With a filling featuring roast turkey and peas in a creamy sauce, this flaky phyllo-crusted pie is sure to keep lovers of comfort food coming back for more.
- 5 tablespoons unsalted butter, divided
- 3 tablespoons flour
- 2 cloves garlic, minced
- 2 cups canned chicken (or turkey) broth
- 1/2 cup heavy cream
- A few drops hot sauce (Tabasco)
- Salt and pepper to taste
- 1 pound (about 2 cups) roast turkey meat, diced
- 1 cup fresh or frozen peas, thawed
- 2 tablespoons olive oil
- 20 sheets Athens® Phyllo Dough (9″x14″), thawed
Thaw one roll of phyllo, following thawing instructions on package. Preheat oven to 350°F.
In a medium skillet, heat 3 tablespoons butter over medium heat. Add flour and cook, stirring flour into butter to form a light rue. Add garlic and whisk in chicken broth until incorporated. Bring to a boil, stirring constantly, then lower heat and simmer for 5-10 minutes, or until thickened. Remove from heat and stir in the cream, Tabasco, salt and pepper. Fold in the turkey meat and peas. Let cool.
Melt the remaining 2 tablespoons butter with 2 tablespoons oil Unroll and cover phyllo with plastic wrap, then a slightly damp towel to prevent drying out. Lightly brush a 9″ pie pan with butter mixture.
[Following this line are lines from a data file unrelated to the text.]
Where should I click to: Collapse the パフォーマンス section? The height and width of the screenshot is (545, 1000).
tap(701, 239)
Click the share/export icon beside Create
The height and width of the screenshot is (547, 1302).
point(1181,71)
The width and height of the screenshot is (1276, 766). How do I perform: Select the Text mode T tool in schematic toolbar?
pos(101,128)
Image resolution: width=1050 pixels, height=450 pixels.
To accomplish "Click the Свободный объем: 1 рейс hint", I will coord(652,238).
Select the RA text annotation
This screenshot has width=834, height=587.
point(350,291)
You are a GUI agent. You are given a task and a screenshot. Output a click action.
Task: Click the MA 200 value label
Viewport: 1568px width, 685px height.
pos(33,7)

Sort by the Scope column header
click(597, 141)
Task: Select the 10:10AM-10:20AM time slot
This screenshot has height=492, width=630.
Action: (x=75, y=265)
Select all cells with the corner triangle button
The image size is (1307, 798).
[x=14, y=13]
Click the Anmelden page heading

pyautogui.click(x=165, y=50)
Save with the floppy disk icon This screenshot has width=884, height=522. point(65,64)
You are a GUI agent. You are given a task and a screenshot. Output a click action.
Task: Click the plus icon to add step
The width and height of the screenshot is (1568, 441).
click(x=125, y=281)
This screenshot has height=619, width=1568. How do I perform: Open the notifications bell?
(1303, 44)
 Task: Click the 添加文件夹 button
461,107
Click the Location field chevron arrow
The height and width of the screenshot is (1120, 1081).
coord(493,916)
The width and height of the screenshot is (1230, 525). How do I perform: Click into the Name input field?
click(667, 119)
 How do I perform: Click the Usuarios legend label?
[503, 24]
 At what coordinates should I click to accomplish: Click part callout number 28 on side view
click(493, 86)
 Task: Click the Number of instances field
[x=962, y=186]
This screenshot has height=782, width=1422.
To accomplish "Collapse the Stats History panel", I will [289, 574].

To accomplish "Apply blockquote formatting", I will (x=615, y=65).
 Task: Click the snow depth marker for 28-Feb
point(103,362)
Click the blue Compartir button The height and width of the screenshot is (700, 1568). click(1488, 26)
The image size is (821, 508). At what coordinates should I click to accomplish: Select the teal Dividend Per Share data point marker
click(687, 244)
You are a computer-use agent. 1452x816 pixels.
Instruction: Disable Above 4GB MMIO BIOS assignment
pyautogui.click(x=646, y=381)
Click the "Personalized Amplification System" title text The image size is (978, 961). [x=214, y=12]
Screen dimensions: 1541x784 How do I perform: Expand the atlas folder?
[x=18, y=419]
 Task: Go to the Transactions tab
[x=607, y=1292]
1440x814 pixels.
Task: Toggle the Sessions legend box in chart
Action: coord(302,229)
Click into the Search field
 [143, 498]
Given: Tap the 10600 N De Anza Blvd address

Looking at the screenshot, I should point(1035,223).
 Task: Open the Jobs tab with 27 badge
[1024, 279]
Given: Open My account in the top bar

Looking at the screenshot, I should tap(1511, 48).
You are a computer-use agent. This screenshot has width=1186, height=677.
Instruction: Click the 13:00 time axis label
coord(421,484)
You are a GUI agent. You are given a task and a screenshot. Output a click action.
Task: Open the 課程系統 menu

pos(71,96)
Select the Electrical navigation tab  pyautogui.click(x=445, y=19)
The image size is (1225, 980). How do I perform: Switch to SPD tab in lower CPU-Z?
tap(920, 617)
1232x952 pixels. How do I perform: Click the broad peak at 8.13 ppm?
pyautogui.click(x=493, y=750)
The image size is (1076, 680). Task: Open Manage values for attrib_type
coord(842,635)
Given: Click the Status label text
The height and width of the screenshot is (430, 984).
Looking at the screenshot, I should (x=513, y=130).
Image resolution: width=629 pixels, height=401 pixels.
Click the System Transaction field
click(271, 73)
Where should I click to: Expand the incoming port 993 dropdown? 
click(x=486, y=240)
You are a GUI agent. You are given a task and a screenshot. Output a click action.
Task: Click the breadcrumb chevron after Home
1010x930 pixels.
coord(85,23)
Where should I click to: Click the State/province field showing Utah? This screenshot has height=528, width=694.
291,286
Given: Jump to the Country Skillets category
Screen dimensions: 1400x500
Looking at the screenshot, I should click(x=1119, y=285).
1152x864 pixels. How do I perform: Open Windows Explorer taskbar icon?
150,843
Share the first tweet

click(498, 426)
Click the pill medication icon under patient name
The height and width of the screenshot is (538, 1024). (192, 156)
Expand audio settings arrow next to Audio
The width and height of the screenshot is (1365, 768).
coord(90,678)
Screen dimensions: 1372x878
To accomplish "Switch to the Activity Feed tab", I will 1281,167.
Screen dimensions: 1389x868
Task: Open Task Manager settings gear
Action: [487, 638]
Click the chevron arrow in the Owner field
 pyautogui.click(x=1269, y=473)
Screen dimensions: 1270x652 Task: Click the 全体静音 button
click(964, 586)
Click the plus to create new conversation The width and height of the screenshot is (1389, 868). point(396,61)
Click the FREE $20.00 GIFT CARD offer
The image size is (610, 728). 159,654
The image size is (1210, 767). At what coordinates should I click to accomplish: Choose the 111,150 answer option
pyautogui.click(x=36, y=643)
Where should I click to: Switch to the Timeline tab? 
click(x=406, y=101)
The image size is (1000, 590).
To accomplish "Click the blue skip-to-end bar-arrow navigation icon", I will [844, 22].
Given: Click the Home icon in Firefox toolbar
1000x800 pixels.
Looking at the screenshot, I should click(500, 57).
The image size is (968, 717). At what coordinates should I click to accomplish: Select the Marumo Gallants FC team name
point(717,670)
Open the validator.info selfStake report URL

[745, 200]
Place 2 sheets of phyllo in pie pan, gently pressing down and with excess hanging over either side. Lightly brush with butter mixture. Brush and layer 2 more sheets of phyllo across the first two making a plus sign. Lay 2 more sheets diagonally across pan, brush with butter mixture and then 2 more sheets diagonally opposite. The phyllo should now resemble the spokes of a wheel. Continue process with last 2 sheets of phyllo, completing the bottom crust of 10 sheets.
Pour the turkey mixture over the phyllo and spread it out evenly. For the top crust, layer and brush the remaining 10 sheets of phyllo with the butter-oil mixture in same manner as bottom crust. Roll and tuck top and bottom crust together cutting off any excess. Butter top and score where slices will be.
Bake in preheated 350°F oven for about 45 to 50 minutes or until golden brown. Let pie set for 15 minutes before serving.